How to complete this task
Reproduce each line of the entries that carries "width".

Dataset entries
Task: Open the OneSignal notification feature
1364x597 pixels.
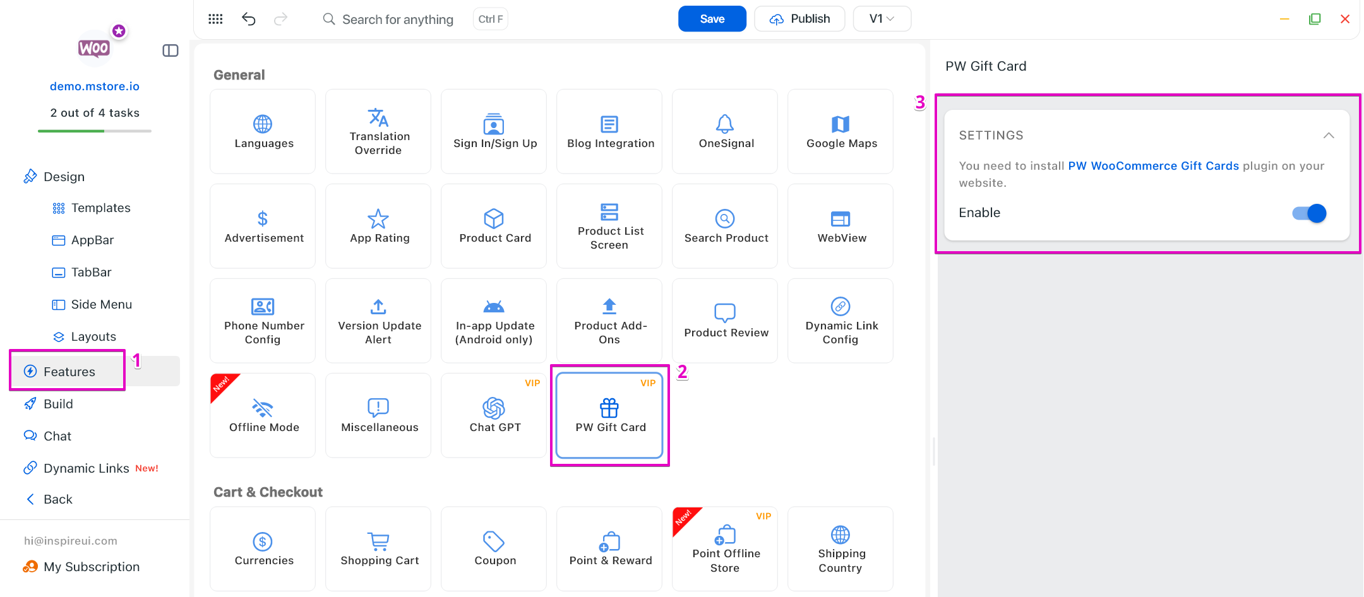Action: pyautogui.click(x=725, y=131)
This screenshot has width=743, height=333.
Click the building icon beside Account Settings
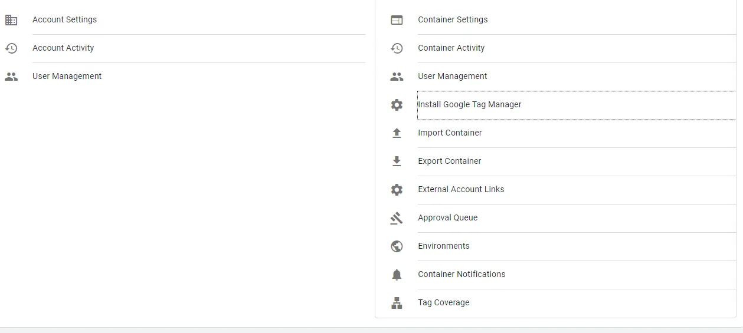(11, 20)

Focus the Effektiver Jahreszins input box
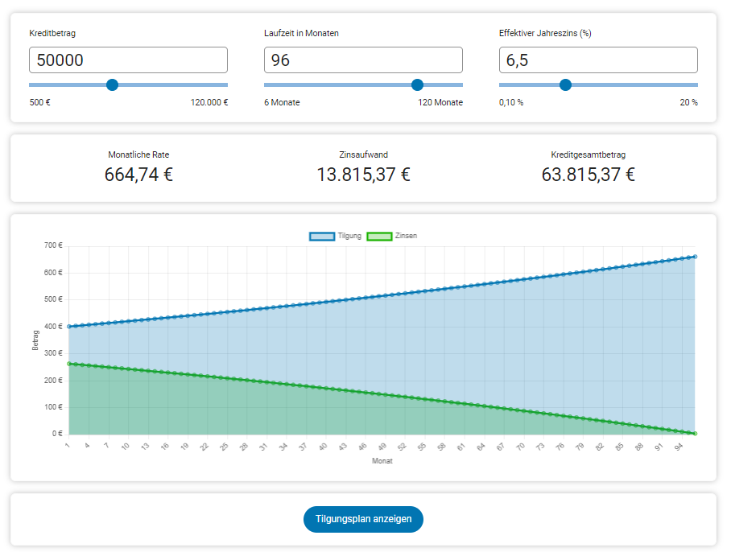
==
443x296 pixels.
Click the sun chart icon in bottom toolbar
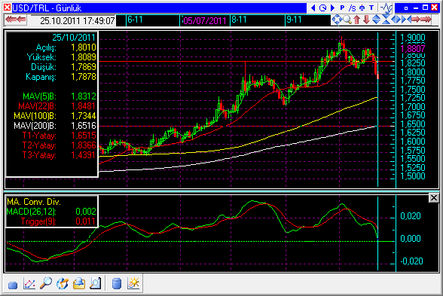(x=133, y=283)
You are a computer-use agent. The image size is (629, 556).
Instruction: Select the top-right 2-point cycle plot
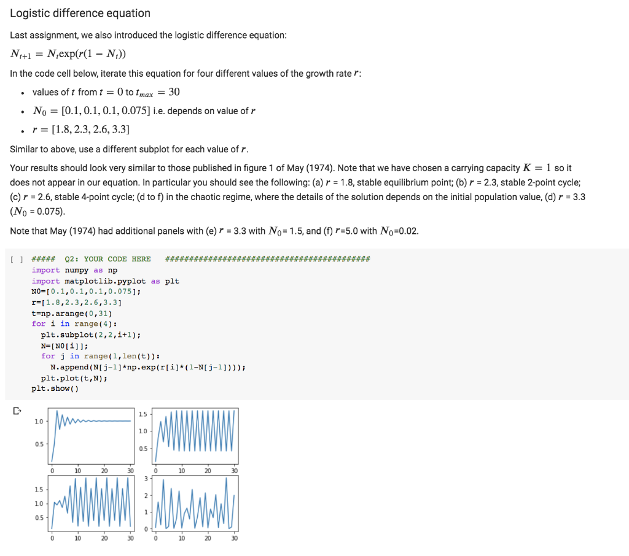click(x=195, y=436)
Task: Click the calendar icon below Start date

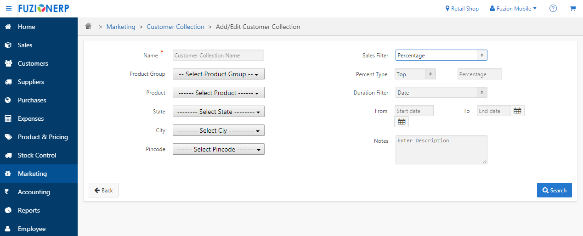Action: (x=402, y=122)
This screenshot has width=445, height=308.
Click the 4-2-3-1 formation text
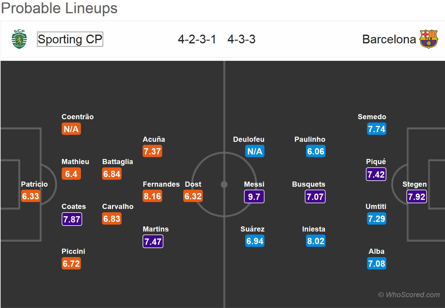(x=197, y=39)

Solution below
This screenshot has width=743, height=333.
This screenshot has width=445, height=308.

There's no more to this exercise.